Which of course means that the frankencage I've made is now too small! So I have to sort that out at some time this weekend.

But; the boys already have their names;

Number one (the squish rat) - Russell
Number two (the nipper) - James
Number three (the scaredy cat) - Louis

Pics will come when they settle down a little bit - they've only been home half an hour and are currently exploring a Kleenex box!


----------



## rattieluver (Dec 29, 2007)

They sound adorable, I can't wait to see some pictures!


----------



## ration1802 (Sep 25, 2007)

Quick pics - I took maybe 50 - and these are the best. They just will not sit still!!!










Russell










James










Louis

Cute big fat squishy boys


----------



## Emster (Dec 9, 2007)

What cuties!
I love Louis' huge solid black markings down his back and James has got such a lovely face. Is that a small white mark on Russel's head...so cute!

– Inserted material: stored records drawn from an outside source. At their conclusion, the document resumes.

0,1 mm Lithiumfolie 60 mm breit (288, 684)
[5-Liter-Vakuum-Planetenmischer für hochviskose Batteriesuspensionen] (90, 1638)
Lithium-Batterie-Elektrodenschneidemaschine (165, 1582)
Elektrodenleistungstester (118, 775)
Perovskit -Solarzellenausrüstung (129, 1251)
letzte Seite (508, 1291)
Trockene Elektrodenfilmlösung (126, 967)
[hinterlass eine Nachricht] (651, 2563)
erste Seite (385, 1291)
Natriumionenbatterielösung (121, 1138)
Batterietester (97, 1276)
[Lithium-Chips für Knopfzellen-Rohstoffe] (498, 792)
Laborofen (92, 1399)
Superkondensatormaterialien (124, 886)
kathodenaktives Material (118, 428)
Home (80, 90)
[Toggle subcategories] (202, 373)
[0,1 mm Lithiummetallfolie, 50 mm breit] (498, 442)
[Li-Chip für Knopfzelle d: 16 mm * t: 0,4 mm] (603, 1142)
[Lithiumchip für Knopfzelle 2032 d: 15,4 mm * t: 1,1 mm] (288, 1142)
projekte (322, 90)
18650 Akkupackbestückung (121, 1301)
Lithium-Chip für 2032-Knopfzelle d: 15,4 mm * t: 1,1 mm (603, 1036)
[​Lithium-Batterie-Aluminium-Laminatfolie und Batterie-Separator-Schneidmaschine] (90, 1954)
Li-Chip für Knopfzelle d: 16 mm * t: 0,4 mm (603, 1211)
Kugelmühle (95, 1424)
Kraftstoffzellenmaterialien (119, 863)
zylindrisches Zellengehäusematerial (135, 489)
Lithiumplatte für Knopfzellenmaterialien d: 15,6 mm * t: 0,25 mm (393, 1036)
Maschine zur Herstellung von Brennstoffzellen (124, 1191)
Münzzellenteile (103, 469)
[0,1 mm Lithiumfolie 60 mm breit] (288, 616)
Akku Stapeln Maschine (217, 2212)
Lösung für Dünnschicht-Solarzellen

How's Ivan getting on by the way? Don't think you've mentioned him since you brought him home


----------



## ration1802 (Sep 25, 2007)

You know; I thought exactly the same things about all three when I bought them home! LOL. Great minds think alike 

Ivan - poor guy's ears aren't doing much better. He's seen the vet twice now and they are baytrilling him up to the eyeballs right now. He's a lovely guy though, he's made solid friends with Andy (my 2 year old singleton) and thanks to him, I've managed to put Mattie, Taz, Ivan and Andy in the same cage!! Soon the new boys will be added (I hope) and after Ray's neuter we'll see if he can rejoin them too.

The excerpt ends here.